2) they help you get the thigh and knee clearance to the handle bars that you need, while allowing you to keep your arms reasonably extended. every cm you shorten your cranks allows you to have your bottom bracket a cm further from your bars at maximum leg extension while still having your reach to the pedal where you like it; and every cm you shorten your cranks means a cm of extra thigh/knee clearance on the upstroke. this is additive: 1 cm shorter cranks effectively gives you 2cm of extra bar clearance, without losing power. (there are studies to show that shorter cranks--within limits-- don't decrease your power even though the 'lever' is shorter)
(the opposite of shortening your cranks is also true when it comes to bar clearance: for every 1cm longer your cranks are, you lose 2cm of bar clearance)


In addition, if you spin faster you will wobble less by having less pressure on the front wheel. The shorter crank arms have less leverage and thus you will want to spin more. The other advantage of the faster spinning is that it's easier on your heart as well, as each stroke is less effort. You'll be able to climb hills with less effort. (It's still not free though!)
 

ratz

Wielder of the Rubber Mallet
In addition, if you spin faster you will wobble less by having less pressure on the front wheel. The shorter crank arms have less leverage and thus you will want to spin more. The other advantage of the faster spinning is that it's easier on your heart as well, as each stroke is less effort. You'll be able to climb hills with less effort. (It's still not free though!)

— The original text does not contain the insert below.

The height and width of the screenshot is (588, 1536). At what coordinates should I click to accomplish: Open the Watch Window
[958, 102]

technically if you spin the same speed (as in speed of foot and muscle) you complete the revolution faster because the diameter is shorter. this is heavily miss understood. faster rpm on a smaller diameter is not faster legs.
 

super slim

Zen MBB Master
I don't see any information on what the max bike+rider+gear weight capacities for the CB bikes are. I'd like to know for the S40 and T50. Planing on making an electric T50 too:D
The frames can take any weight, but the wheels AND tyres cannot!

For 700C to 26"(559) tyres, the max recommended load per tyre at its max tyre pressure, for Schwalbe tyres is:-
23 mm(70 kg, 145 psi), 28 mm(75 kg, 115 psi), 32 mm(90 kg, 95 psi), 35 mm(100 kg, 95 psi), 38 mm(105 kg, 85 psi), 42 mm(120 kg, 85 psi), 50 mm(130 kg, 70 psi), 60 mm(145 kg, 55 psi).

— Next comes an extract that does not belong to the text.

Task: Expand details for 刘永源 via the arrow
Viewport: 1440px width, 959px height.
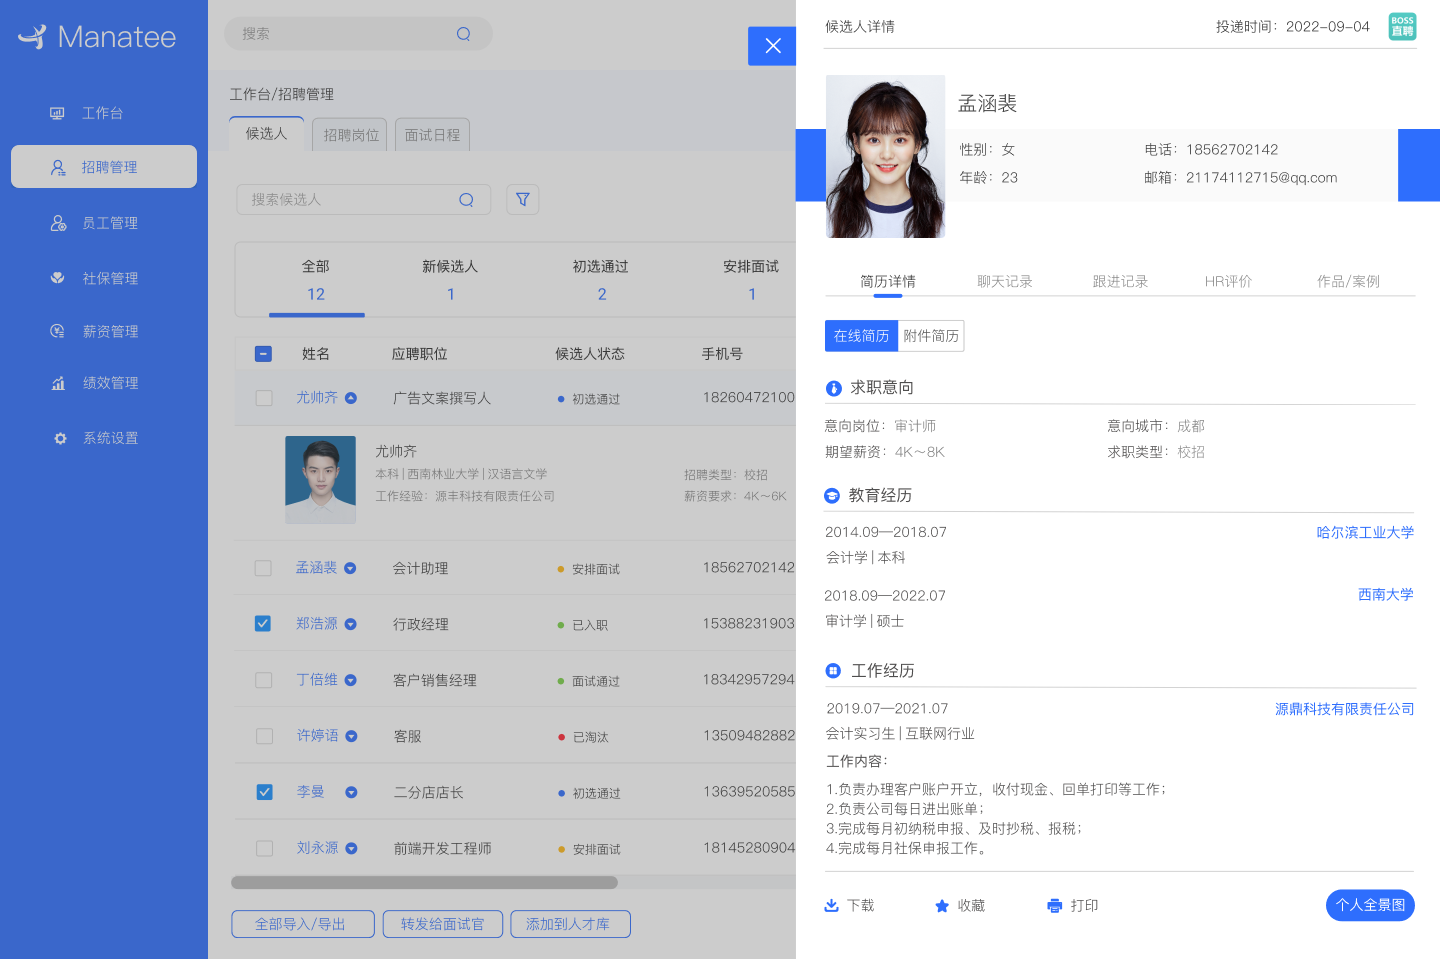Action: (x=351, y=848)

The T50 can take a 26"*2.3"(60 mm) tyre, and the S40 can take a 700c*38 or 650B*42, OR (26")559*42.

The wheel loads for all Cruzbikes, Front and Rear are very close to 50% with just the rider.
Any luggage on the rear rack goes to the rear wheel load, and approx 75% of the weight of the S40 forward rack to the rear wheel.

Finding the load rating for wheels are MUCH harder, as the hub manufacturers don't state it, and only some rim suppliers do, and they are VERY conservative!

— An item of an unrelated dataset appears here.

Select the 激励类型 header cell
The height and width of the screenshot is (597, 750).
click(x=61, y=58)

I rode around the South Island of New Zealand, staying in Hostels, with 3 rear Ortlieb bags (20 kg total) , with two under the frame mid way between the wheels(BIG air brakes!!!), so Front wheel load 70 kgs, Rear 76 kgs, using TWE hand built wheels, 32 spoke, 26" rims, 19 mm inside, 25 mm outside, 22 mm deep and 26"*35 mm Kojak tyres(100 kg rated), with no problems.

In 2020 I hope to ride 5,100 km total, 1600 km Van supported, and the rest self supported, in USA and Canada eastern areas.
I will try to have 3 off rear ortlieb, and 1 off front Ortlieb and 4 large Ortlieb pockets(26 kgs), mounted off the rear rack, so the max DESIGN load on the rear wheel will be 97 kg, and 7 kg on the front wheel when no rider. I still have to build the stays and see if the tail wags or not, AND the front wheel ACTUALLY does not get airborne when the rider dismounts!

I am looking to build new wheels from Hope Pro 4 disk hubs with 36 hole, Ryde Andra 30 26" (559) rims as these seem to be the preferred fully loaded Tandem rear rims, and Sapim CX-Ray bladed spokes (so I can use a spoke key to stop the blade turning when tightening the nipple) in a 3 or 4 cross pattern.

Any recommendations for the 100 Kg 100 mm non drive wheel???
The drive front wheel will be the same spec, to allow for braking loads, which could reach 150 kgs, if emergency braking lifts the rear wheel off the ground with a 185 mm front disk!!!!